*REQUIREMENT*: Exactly reproduce the data from its first line through the line with "This screenshot has width=685, height=560.", leaving out every line after it.

(Beginning of SOURCE INFORMATION)

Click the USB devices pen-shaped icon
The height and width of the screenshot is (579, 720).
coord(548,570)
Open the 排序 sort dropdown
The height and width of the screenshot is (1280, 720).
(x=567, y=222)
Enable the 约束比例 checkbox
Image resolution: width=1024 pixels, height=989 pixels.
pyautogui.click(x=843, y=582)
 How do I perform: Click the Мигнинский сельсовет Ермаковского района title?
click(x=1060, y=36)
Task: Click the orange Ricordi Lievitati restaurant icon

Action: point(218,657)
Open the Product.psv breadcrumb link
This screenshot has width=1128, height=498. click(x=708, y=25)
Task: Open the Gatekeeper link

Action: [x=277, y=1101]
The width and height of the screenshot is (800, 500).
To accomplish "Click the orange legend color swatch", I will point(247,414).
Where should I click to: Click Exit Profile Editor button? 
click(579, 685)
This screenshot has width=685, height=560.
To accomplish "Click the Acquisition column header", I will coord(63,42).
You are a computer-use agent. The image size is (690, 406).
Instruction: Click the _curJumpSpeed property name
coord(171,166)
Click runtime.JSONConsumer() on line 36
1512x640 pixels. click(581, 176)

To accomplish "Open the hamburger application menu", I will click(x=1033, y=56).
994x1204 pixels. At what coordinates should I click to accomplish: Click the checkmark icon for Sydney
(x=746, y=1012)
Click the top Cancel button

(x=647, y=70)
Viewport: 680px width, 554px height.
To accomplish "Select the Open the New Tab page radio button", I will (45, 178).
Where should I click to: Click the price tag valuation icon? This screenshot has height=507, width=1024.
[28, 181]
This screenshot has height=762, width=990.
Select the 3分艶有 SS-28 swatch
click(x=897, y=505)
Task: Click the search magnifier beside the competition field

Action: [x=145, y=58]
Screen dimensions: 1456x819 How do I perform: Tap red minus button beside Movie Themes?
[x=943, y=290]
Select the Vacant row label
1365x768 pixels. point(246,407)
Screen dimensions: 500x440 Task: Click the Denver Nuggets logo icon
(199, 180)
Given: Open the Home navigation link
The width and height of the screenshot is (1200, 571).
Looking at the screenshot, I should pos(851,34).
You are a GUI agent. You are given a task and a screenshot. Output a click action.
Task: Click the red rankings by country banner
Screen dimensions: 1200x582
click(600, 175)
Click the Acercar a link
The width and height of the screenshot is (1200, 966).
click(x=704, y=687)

(End of SOURCE INFORMATION)

*EXERCISE RESULT*:
Click the USB devices pen-shaped icon
The height and width of the screenshot is (579, 720).
coord(548,570)
Open the 排序 sort dropdown
The height and width of the screenshot is (1280, 720).
(x=567, y=222)
Enable the 约束比例 checkbox
Image resolution: width=1024 pixels, height=989 pixels.
pyautogui.click(x=843, y=582)
 How do I perform: Click the Мигнинский сельсовет Ермаковского района title?
click(x=1060, y=36)
Task: Click the orange Ricordi Lievitati restaurant icon

Action: point(218,657)
Open the Product.psv breadcrumb link
This screenshot has width=1128, height=498. click(x=708, y=25)
Task: Open the Gatekeeper link

Action: [x=277, y=1101]
The width and height of the screenshot is (800, 500).
To accomplish "Click the orange legend color swatch", I will point(247,414).
Where should I click to: Click Exit Profile Editor button? 
click(579, 685)
This screenshot has width=685, height=560.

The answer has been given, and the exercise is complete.